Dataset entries
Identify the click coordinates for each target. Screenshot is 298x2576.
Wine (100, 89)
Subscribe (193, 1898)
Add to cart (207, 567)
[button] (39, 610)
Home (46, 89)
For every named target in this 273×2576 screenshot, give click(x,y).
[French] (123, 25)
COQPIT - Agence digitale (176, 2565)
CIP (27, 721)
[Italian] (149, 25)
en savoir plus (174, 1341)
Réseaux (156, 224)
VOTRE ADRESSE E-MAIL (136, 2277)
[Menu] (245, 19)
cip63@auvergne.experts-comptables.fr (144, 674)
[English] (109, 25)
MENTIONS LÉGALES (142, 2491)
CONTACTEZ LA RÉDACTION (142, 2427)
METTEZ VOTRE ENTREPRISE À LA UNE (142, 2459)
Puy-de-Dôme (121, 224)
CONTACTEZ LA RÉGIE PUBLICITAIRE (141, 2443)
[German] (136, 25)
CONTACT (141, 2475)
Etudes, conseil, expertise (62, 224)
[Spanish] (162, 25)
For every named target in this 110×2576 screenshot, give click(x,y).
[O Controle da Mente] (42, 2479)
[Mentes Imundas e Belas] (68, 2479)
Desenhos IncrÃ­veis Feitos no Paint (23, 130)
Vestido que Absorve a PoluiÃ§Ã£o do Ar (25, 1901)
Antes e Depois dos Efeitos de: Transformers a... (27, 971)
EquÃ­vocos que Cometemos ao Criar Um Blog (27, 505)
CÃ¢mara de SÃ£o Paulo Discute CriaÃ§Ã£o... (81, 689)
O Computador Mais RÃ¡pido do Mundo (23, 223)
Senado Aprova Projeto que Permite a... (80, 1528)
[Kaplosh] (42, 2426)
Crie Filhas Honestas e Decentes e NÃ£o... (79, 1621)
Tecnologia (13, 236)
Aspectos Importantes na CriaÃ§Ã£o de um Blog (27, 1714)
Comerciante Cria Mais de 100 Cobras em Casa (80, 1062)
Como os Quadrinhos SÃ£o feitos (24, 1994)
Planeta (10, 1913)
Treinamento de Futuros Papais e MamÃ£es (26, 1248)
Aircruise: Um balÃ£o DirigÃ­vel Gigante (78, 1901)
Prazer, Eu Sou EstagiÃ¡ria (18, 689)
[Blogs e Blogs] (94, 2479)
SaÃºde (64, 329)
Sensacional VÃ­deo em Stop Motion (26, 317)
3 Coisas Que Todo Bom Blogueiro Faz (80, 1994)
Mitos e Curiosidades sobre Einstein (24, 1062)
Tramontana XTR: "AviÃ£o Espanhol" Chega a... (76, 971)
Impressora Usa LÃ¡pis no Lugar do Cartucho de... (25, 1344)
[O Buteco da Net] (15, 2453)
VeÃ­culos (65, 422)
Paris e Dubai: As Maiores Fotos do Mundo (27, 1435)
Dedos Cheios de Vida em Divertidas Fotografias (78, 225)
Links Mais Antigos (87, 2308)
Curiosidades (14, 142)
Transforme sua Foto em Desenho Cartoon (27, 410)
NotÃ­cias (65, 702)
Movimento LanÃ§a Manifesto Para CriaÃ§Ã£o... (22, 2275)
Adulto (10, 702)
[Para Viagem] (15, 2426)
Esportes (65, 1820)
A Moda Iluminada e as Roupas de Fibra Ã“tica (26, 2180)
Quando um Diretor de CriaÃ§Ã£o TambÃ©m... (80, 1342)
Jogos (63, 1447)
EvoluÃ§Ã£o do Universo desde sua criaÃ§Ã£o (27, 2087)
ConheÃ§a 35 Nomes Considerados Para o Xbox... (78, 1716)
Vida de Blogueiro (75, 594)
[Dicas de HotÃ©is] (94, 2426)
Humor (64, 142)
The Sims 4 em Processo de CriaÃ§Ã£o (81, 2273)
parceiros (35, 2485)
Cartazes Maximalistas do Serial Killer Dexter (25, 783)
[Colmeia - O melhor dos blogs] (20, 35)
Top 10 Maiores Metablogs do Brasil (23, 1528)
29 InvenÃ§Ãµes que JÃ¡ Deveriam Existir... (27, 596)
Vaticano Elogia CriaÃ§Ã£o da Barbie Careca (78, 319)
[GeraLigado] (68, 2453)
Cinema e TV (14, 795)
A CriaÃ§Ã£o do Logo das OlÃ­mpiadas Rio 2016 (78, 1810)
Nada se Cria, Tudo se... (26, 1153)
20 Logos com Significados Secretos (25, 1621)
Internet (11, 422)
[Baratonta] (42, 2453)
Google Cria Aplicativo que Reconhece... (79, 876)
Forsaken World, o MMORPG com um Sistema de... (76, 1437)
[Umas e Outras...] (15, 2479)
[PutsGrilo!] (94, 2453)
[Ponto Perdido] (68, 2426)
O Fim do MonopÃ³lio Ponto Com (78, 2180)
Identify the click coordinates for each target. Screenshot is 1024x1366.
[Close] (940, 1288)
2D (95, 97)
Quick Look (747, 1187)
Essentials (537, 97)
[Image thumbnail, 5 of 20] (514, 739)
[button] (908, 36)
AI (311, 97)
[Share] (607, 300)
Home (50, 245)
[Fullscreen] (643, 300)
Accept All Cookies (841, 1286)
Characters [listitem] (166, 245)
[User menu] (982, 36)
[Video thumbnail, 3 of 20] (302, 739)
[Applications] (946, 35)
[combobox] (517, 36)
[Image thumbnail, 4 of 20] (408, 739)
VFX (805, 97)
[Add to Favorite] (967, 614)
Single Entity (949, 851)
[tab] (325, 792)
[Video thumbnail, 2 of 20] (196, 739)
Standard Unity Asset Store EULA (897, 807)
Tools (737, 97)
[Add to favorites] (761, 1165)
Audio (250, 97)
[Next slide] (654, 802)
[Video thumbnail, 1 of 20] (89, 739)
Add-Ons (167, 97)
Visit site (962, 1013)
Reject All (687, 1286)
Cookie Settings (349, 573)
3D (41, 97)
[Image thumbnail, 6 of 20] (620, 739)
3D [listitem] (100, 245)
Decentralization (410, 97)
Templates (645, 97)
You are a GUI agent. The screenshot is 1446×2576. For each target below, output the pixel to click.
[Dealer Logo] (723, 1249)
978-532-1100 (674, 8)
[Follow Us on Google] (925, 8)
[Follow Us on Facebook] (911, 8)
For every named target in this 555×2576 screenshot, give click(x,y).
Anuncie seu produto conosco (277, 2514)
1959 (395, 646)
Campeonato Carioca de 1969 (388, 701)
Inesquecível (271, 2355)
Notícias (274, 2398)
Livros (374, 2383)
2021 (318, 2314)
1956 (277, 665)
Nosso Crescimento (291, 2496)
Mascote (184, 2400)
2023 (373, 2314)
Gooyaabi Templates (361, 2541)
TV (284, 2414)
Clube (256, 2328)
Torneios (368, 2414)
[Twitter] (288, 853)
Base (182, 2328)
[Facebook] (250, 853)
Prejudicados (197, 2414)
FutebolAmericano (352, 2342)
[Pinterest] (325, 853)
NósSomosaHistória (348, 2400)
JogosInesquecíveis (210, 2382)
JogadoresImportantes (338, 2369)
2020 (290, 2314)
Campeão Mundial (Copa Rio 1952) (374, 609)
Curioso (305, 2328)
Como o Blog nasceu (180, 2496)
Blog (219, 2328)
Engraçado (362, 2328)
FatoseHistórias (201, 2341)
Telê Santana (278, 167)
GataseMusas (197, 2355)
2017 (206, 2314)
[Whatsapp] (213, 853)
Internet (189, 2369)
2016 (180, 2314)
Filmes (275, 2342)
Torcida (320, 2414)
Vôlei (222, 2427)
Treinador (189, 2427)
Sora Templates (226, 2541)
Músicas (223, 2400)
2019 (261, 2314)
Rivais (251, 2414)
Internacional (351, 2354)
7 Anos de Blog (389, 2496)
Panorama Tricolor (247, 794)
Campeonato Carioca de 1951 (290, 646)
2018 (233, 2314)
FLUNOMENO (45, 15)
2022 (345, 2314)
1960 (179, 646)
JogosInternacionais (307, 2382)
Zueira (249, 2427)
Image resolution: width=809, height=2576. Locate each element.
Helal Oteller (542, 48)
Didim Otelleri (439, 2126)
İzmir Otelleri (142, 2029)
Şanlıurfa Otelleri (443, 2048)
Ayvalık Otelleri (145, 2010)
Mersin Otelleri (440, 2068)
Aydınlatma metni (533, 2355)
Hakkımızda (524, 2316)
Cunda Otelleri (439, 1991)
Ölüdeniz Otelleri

## TASK DIRECTIONS
Above are the entries. Copy exactly the part that opens with the line containing "[Menu] (245, 19)" and closes with the line containing "Treinamento de Futuros", and no more.

## TASK RESULT
[Menu] (245, 19)
cip63@auvergne.experts-comptables.fr (144, 674)
[English] (109, 25)
MENTIONS LÉGALES (142, 2491)
CONTACTEZ LA RÉDACTION (142, 2427)
METTEZ VOTRE ENTREPRISE À LA UNE (142, 2459)
Puy-de-Dôme (121, 224)
CONTACTEZ LA RÉGIE PUBLICITAIRE (141, 2443)
[German] (136, 25)
CONTACT (141, 2475)
Etudes, conseil, expertise (62, 224)
[Spanish] (162, 25)
For every named target in this 110×2576 screenshot, give click(x,y).
[O Controle da Mente] (42, 2479)
[Mentes Imundas e Belas] (68, 2479)
Desenhos IncrÃ­veis Feitos no Paint (23, 130)
Vestido que Absorve a PoluiÃ§Ã£o do Ar (25, 1901)
Antes e Depois dos Efeitos de: Transformers a... (27, 971)
EquÃ­vocos que Cometemos ao Criar Um Blog (27, 505)
CÃ¢mara de SÃ£o Paulo Discute CriaÃ§Ã£o... (81, 689)
O Computador Mais RÃ¡pido do Mundo (23, 223)
Senado Aprova Projeto que Permite a... (80, 1528)
[Kaplosh] (42, 2426)
Crie Filhas Honestas e Decentes e NÃ£o... (79, 1621)
Tecnologia (13, 236)
Aspectos Importantes na CriaÃ§Ã£o de um Blog (27, 1714)
Comerciante Cria Mais de 100 Cobras em Casa (80, 1062)
Como os Quadrinhos SÃ£o feitos (24, 1994)
Planeta (10, 1913)
Treinamento de Futuros Papais e MamÃ£es (26, 1248)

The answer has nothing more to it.